A METHOD OF LOCATING A MOBILE STATION

FIELD OF THE INVENTION

The invention relates to a method of locating a mobile station in a cellular radio network comprising at least one network management system, at least one network system, at least one base station system and at least one mobile station, said network management system comprising a field strength matrix, which comprises information on coordinates and field strength for a serving cell and at least one neighbouring cell, said base station system comprising at least two base stations and at least one base station controller, and the base station has a coverage area, i.e. a cell, and the mobile station has a bidirectional radio link with the base station of the serving cell and a receiving connection with at least one base station of the neighbouring cell, and the mobile station receives information on its bidirectional radio link from the base station of the serving cell, and the mobile station measures information on its bidirectional radio link with the base station of the serving cell, and the mobile station also measures information on its receiving connection with at least one base station of the neighbouring cell.

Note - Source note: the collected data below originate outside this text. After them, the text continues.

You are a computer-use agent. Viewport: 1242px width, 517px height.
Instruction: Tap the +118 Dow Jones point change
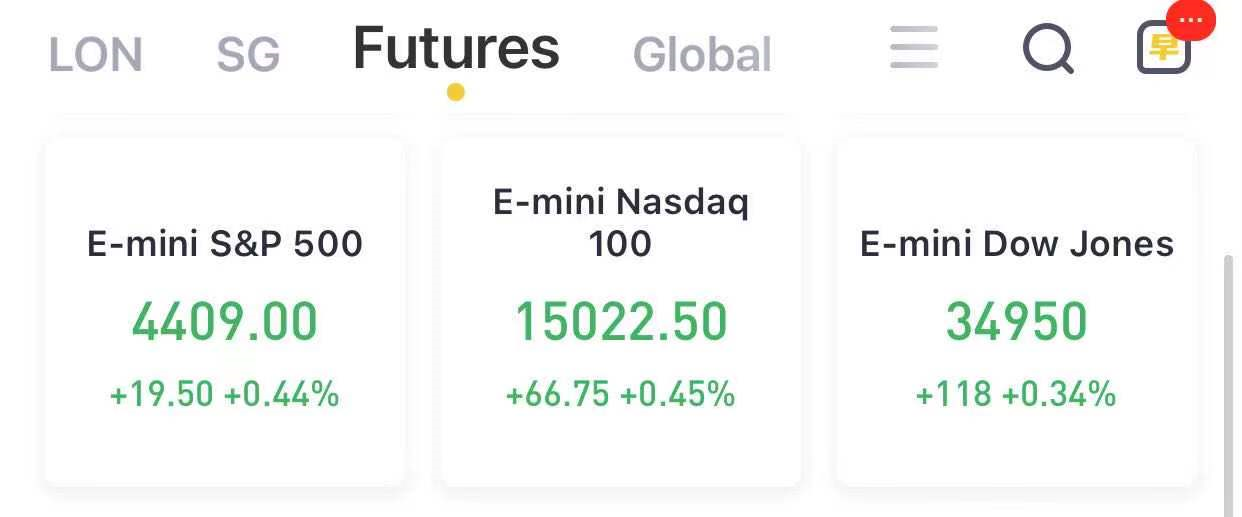(x=954, y=394)
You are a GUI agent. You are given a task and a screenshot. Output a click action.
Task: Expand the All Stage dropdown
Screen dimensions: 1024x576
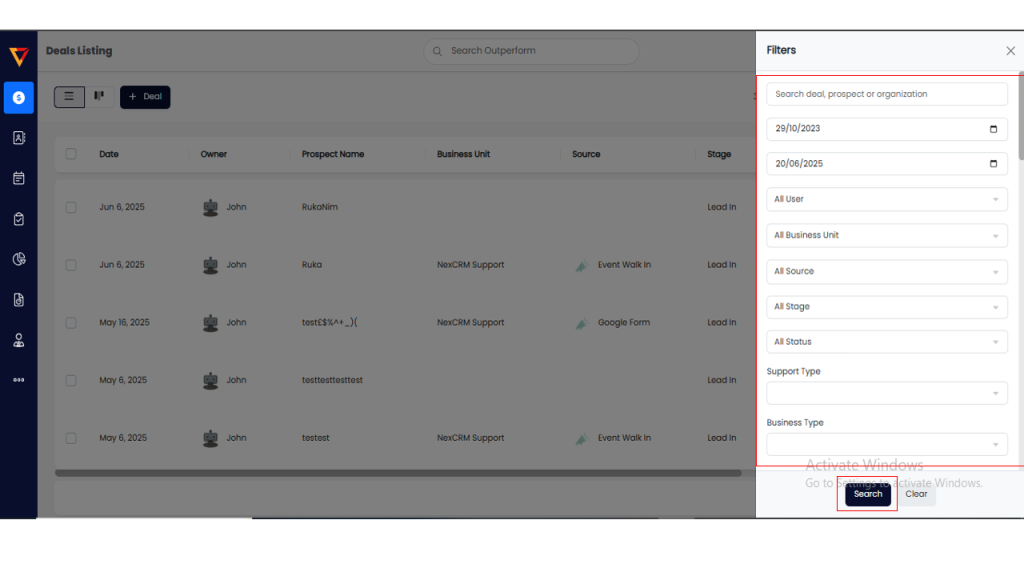886,307
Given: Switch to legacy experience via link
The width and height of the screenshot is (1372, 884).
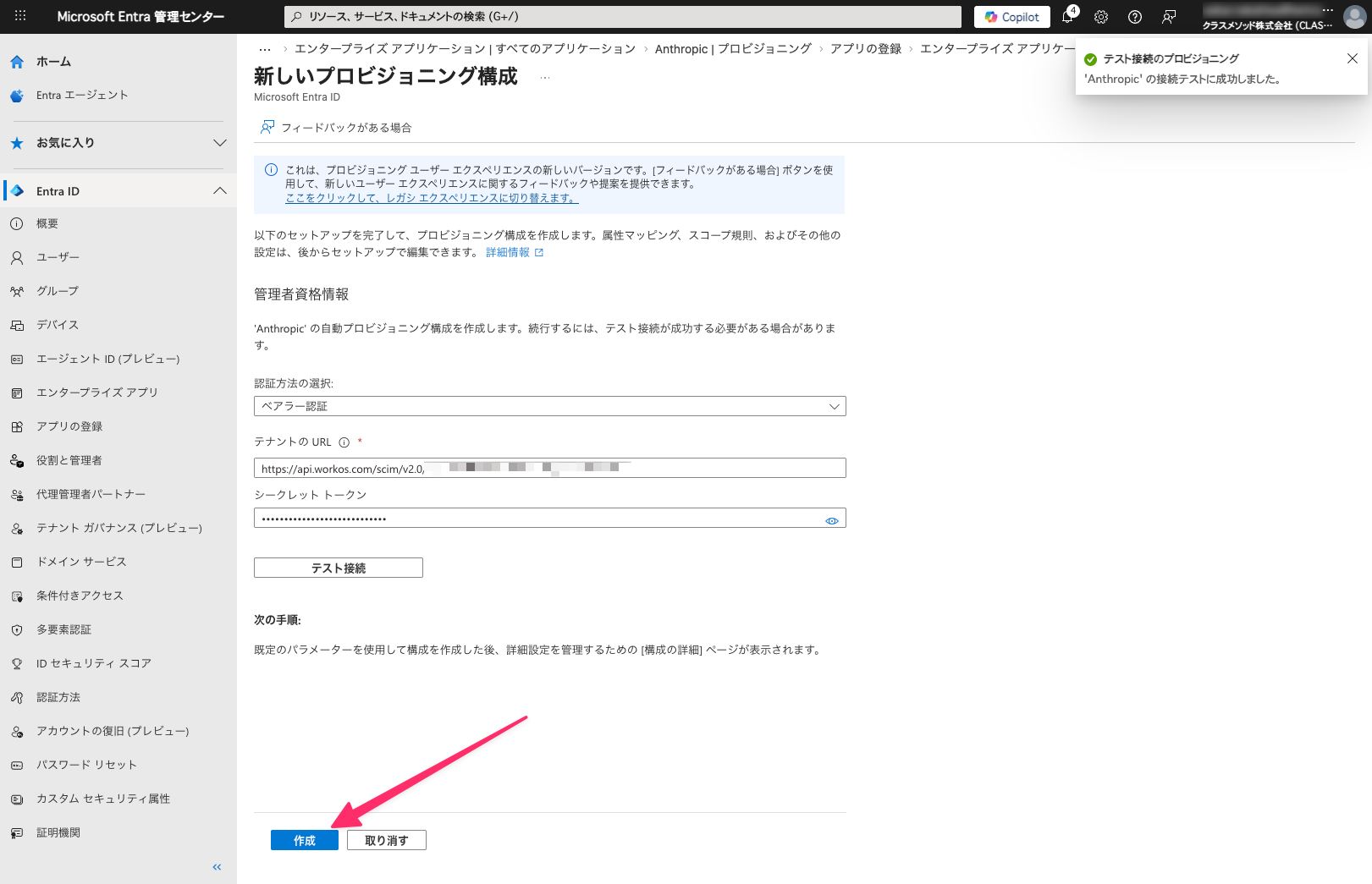Looking at the screenshot, I should tap(432, 198).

BACKGROUND OF THE INVENTION

The cellular radio networks of the prior art do not allow the location of a mobile station to be determined very accurately. Figure 3 illustrates a method by means of which the location of a mobile station can be determined roughly as distance from a base station. The base station 124 has a bidirectional radio link 140 with the mobile station 150. The base station 124 has information on the timing advance value TA 300 of the radio link 140 in question; this value is used to compensate the radio wave propagation delay resulting from the distance between the mobile station 150 and the base station 124. The base station 124 reports the TA 300 calculated by it to the mobile station 150 so as to allow the mobile station 150 to delay its transmission moment according to the TA 300. Value 1 of the TA 300 corresponds approximately to a distance of 550 metres from the base station 124, value 2 of the TA 300 approximately to a distance of 1100 metres, value 3 of the TA 300 approximately to a distance of 1650 metres, etc. In principle the distance from the base station is the value of the TA 300 multiplied by 550 metres. Due to multipath propagation the calculated distance may deviate from the real distance by 550 to 1100 metres, in some cases even more. On the other hand, if the base station 124 has an omnidirectional antenna, the only thing that can be said of the location of the mobile station 150 by using this method is that the mobile station is in principle in the area 310, which is within a certain distance from the base station 124. In practice even the size of the area may be larger than the area 310 with a diameter of 550 metres illustrated in the figure. If the coverage area of the base station 124 is divided into three sectors, it is possible to determine a slightly smaller area within which the mobile station 150 is located. In the figure, for example, this would be one third of the area 310, i.e. a band of 120 degrees. In fact, the method described above is not very useful, if it is necessary to locate the mobile station 150 so as to find it.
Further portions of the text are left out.